After the movie we explored the visitor’s center and listened to a lecture by a ranger who described and demonstrated an actual full-sized model of the 1903 Wright Flyer. Seeing how it worked first-hand really surprised me. The thing is made mostly of wood and cloth, with a bunch of wires (bicycle spoke wire, actually) and metal connectors holding it together. But when you see how the parts work together and how many complex problems were solved with the brother’s patient, precise, skillful approach, the flyer transcends it’s common materials and becomes a thing of beauty.
There’s a great picture which shows the first flight with the flyer in the air, one brother flying it, the other brother running alongside, which dramatically depicts the actual moment in time when the world changed. You’ve probably seen it before, but take another look and think about what was happening that instant. Very cool!
One other thing which I particularly found exciting was a small piece of wood and scrap of cloth from that 1903 aircraft. The letters displayed with the ordinary looking items verify that they were taken on the Apollo 11 flight and carried to the surface of the moon by Neil Armstrong. What a massive amount of progress in just 66 short years. Amazing!

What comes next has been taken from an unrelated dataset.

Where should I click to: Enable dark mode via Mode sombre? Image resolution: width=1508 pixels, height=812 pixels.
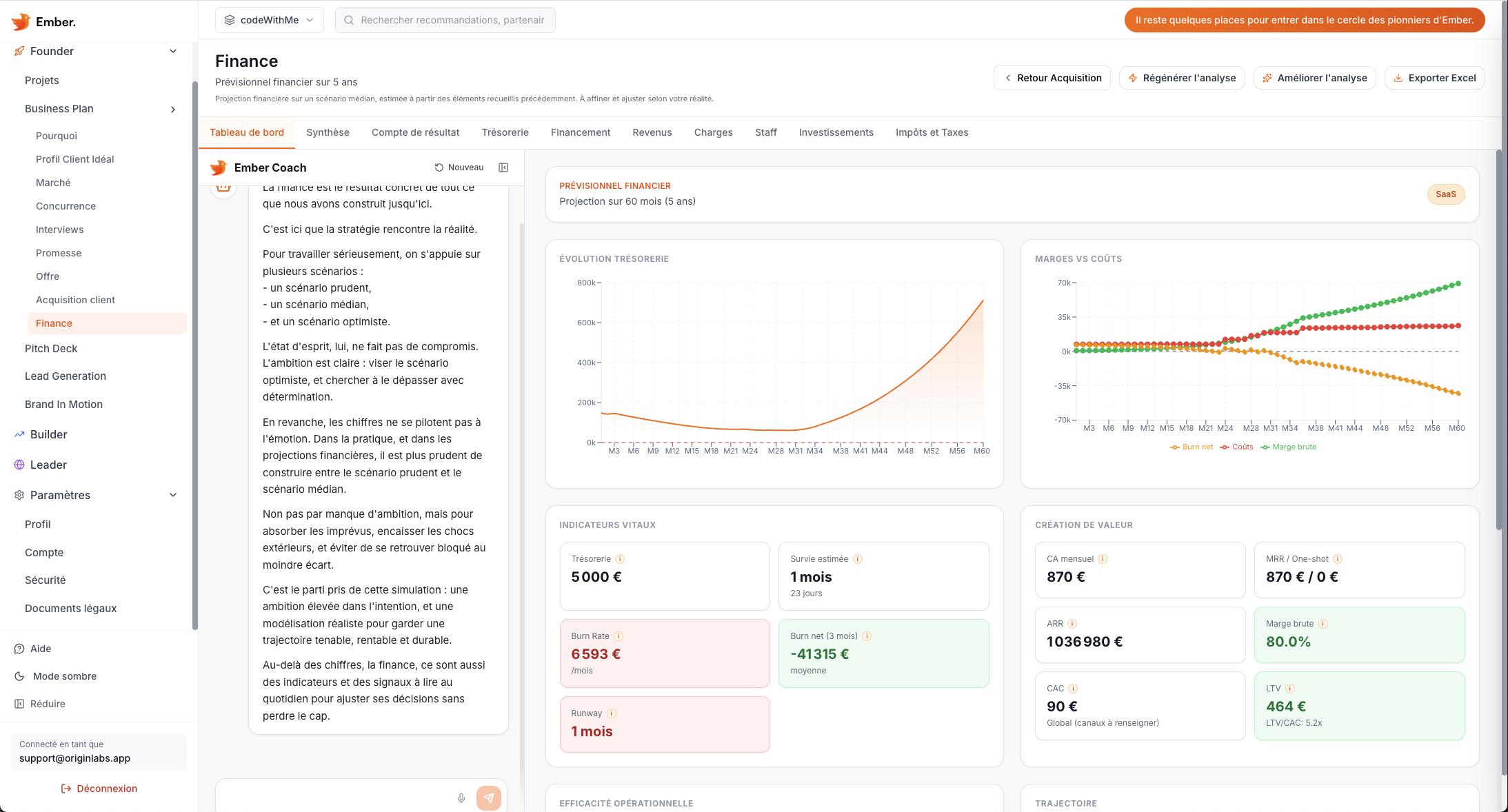click(x=64, y=676)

After making sure we had our picture taken at the takeoff point when the smoke was briefly lighter than usual (although you can see smoke behind the memorial on the hill), we left the historic site, with a much better understanding of just how important the Wright Brother’s contribution was, and also how much work, study and failure proceeded that accomplishment.
We spent the late afternoon relaxing, napping, and recharging our batteries. Tomorrow we will leave the Outer Banks and start heading north. The saga continues!